Another widespread example is consumer frustration that lithium-based batteries aren't standard on power wheelchairs by now. With the buzz in many technologies sectors about lithium-based batteries these days, I receive a flow of feedback from disgruntled consumers thinking that mobility manufacturers are simply lazy, merely not putting such technology in power wheelchairs. However, nothing is further from the truth. Mobility manufacturers recognize that lithium-based batteries can double the driving range, quadruple the battery life span, and charge three-times as quick as conventional batteries. Further, with battery issues like sulfation being among the top service issue with power wheelchairs, lithium-based batteries would increase reliability and increase consumer satisfaction. So, why aren't lithium-based batteries in every power wheelchair?

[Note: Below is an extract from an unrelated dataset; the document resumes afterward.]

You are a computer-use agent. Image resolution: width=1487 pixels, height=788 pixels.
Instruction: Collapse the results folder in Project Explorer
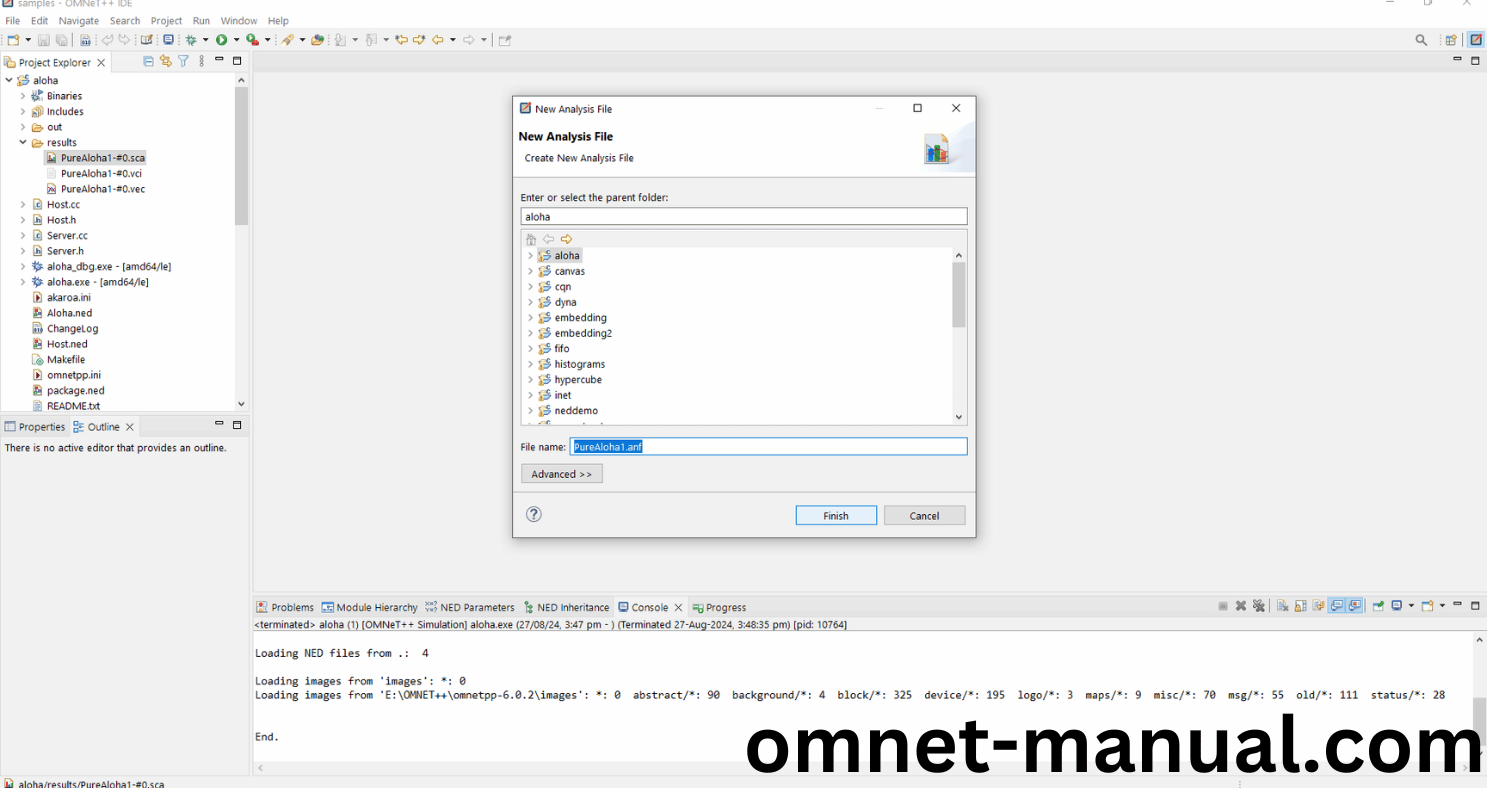coord(23,143)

Again, socio-economics – that's why. The most common rehab power wheelchair battery, a 22NF, is reimbursed by Medicare and Medicaids at a national state average of $125.00. To replicate that battery with lithium-based technology would be in the $1,000 range (the battery industry estimates that it will take around 10 years for the price of lithium-based batteries to drop to 1/3 of today's price, so economies of scale are likewise difficult in today's market even if done in volume). Therefore, the question becomes, if Medicare is funding batteries at $250.00 per pair, and equivalent lithium-based batteries are $2,000 per pair, who's paying for them at approximately 10 times the cost? Insurers won't fund them, and with SSI being the largest income source of those with severe disabilities, where in April of 2011, the average SSI check was $500.80, most consumers can't afford them out-of-pocket. Again, manufacturers would love to put lithium-based batteries in products, and consumers would love to have them, but the socio-economics dictate non-existent funding. (You'll read a few power wheelchair consumers note online that they're using lithium-based batteries, as if they're boasting that they know something that others don't; however, such boasting merely points to the fact that they somehow have more money than everyone else to buy expensive, off-the-shelf technology, where they're privileged not to be living on a scant $500.80 per month, where they're the 1% who are immune from the socio-economics of having a disability in the U.S. today.)

Socio-economics really define the haves and the have-nots – where many with disabilities are the have-nots when it comes to accessing technology, limited not by a lack of technology, but by an unjust lack of access to technology. No matter if you live in among the poorest countries like Bolivia, or among the wealthiest countries like the United States, socio-economics – that is, the monetary value assessed to the needs of those with disabilities – dictates the levels of mobility technology that's available, and it simply isn't what it could or should be. These limitations aren't created by behind-the-times manufacturers or complacent consumers, but by complex social ideology – from cultural views toward disability to governmental legislation – that truly dictates the technologies available, and, more disappointingly, which technologies aren't available. It's a weighty task, but sometimes improving technology means that we must first change the priorities of society – and that requires the ultimate in human innovation.